POLITIQUE
14/11/2018 17:52 EST | Actualisé 14/11/2018 17:52 EST

Québec solidaire se range fermement du côté d'Ottawa dans le dossier de l'immigration

Gabriel Nadeau-Dubois a dit être contre la proposition du gouvernement Legault de réduire les seuils annuels d'immigration.

THE CANADIAN PRESS/Jacques Boissinot

Québec solidaire (QS) se range fermement du côté d'Ottawa dans le dossier de l'immigration.

Mercredi, à la veille d'une rencontre entre le ministre de l'Immigration, Simon Jolin-Barrette, et le ministre fédéral des Affaires intergouvernementales, Dominic Leblanc, QS a prôné une ouverture exemplaire envers les migrants.

Le co-porte-parole de QS, Gabriel Nadeau-Dubois, a dit être contre la proposition du gouvernement Legault de réduire les seuils annuels d'immigration.

En campagne électorale, la Coalition avenir Québec (CAQ) a promis d'abaisser le nombre d'immigrants admis annuellement au Québec de quelque 52 000 à 40 000 dès 2019, et de soumettre les nouveaux arrivants à un test des valeurs et à un test de français.

Le gouvernement québécois désire ainsi récupérer d'Ottawa l'application du programme de réunification familiale, par le biais duquel plus de 10 000 personnes sont admises au Québec chaque année.

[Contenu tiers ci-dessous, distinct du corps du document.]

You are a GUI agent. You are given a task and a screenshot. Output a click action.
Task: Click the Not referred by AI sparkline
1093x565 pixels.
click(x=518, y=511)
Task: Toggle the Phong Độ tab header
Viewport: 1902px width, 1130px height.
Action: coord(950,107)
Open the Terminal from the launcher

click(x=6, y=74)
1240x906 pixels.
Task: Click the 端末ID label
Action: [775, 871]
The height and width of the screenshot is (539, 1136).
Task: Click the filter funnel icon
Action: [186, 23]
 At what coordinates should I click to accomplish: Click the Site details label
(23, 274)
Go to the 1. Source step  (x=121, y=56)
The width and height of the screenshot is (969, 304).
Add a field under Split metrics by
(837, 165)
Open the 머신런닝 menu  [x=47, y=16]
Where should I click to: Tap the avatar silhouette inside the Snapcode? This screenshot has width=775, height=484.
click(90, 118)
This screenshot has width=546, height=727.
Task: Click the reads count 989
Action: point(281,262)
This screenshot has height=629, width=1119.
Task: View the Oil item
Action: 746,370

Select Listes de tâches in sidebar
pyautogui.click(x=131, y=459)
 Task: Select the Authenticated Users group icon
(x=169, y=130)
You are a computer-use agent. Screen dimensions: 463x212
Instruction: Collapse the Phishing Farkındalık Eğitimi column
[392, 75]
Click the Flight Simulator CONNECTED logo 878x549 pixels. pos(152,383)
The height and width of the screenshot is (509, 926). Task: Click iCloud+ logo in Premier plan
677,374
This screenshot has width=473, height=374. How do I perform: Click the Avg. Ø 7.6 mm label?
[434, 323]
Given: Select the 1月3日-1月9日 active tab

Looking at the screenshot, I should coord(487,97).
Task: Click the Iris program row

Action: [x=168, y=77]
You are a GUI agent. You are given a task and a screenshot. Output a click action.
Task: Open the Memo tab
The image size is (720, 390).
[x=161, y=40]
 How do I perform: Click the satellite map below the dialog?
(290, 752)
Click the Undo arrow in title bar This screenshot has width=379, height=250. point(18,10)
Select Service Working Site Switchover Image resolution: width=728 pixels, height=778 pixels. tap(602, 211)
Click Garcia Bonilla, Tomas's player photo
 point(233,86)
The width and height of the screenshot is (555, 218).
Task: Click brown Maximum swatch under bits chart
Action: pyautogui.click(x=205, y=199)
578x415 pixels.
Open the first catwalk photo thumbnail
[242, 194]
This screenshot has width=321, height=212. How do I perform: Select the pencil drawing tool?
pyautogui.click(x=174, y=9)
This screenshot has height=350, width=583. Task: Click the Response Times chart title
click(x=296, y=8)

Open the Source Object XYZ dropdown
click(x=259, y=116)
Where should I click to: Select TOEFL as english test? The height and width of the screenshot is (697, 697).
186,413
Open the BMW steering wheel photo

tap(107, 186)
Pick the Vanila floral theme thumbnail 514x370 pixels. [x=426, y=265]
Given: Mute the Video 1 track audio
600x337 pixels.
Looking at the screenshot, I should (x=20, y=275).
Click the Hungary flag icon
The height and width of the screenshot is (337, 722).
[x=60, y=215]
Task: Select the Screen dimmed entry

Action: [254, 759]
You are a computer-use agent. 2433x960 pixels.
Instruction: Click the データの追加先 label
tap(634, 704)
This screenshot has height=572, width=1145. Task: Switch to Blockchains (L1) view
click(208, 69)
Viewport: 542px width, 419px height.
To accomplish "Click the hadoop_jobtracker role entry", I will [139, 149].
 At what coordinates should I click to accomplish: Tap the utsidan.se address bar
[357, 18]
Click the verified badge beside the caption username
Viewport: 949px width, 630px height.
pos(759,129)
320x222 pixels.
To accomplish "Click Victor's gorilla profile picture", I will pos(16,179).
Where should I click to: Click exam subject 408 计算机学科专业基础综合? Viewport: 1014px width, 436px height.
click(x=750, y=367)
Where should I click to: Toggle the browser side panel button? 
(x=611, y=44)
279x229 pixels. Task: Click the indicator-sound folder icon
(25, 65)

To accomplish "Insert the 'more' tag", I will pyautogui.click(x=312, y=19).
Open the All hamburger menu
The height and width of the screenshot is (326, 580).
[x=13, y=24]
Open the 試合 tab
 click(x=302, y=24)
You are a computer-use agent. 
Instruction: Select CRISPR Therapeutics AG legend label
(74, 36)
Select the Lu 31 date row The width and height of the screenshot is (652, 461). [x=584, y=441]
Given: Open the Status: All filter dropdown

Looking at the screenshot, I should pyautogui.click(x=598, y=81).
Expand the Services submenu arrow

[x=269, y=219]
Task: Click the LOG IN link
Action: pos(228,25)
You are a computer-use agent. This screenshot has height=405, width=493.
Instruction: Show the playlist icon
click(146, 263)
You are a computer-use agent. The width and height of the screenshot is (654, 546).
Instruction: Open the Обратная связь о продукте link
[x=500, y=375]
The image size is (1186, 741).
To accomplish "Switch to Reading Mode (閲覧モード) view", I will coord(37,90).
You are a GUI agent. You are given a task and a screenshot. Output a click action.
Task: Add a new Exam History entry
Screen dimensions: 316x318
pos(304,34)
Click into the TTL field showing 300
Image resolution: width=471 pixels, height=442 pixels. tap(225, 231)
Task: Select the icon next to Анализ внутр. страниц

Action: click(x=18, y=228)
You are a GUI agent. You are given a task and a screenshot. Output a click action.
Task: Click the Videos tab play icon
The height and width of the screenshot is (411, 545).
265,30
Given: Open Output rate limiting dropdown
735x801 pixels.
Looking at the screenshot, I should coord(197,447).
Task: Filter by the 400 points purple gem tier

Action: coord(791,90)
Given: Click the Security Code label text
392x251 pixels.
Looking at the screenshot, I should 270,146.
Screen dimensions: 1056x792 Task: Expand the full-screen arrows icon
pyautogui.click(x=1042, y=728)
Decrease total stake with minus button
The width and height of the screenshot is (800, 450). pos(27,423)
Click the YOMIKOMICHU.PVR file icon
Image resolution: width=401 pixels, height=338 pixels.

M. Jolin-Barrette devrait traiter de la question des seuils d'immigration jeudi, lors de son tête-à-tête avec M. Leblanc, dont les détails ont été gardés secrets.

Il s'agira de leur deuxième rencontre en un peu plus d'une semaine. «Ce sont des discussions avec mes homologues fédéraux sur une foule de sujets, et je pense (...) que c'est fondamental dans la fédération canadienne d'avoir une relation de respect mutuel», s'est limité à dire le ministre québécois.

Plus tard dans la journée, le premier ministre François Legault a fait savoir qu'il était confiant d'en arriver à une entente avec le gouvernement fédéral en matière d'immigration. «Je suis confiant, surtout dans le contexte d'une élection à l'automne prochain. Moi, je sens que ce sera possible de s'entendre», a-t-il dit.

En mêlée de presse mercredi, M. Nadeau-Dubois a fait valoir que les pays développés ont la responsabilité d'être solidaires et d'accueillir les gens en détresse, qui fuient la guerre et, de plus en plus, les dérèglements climatiques.

«On est rarement d'accord avec Justin Trudeau, mais de garder un nombre de réfugiés qui nous permet de jouer notre rôle de solidarité envers les plus mal pris de notre planète, c'est une bonne chose», a-t-il déclaré.

«Il faut bien le faire, il faut le faire en vertu de certaines règles, il ne faut pas le faire n'importe comment, mais fermer les portes à des gens qui veulent améliorer leurs vies et qui sont en détresse, ce n'est pas une solution», a-t-il ajouté.

Le premier ministre canadien, Justin Trudeau, s'était engagé à faire passer de 310 000 à 350 000 le nombre d'immigrants accueillis au pays de 2018 à 2021.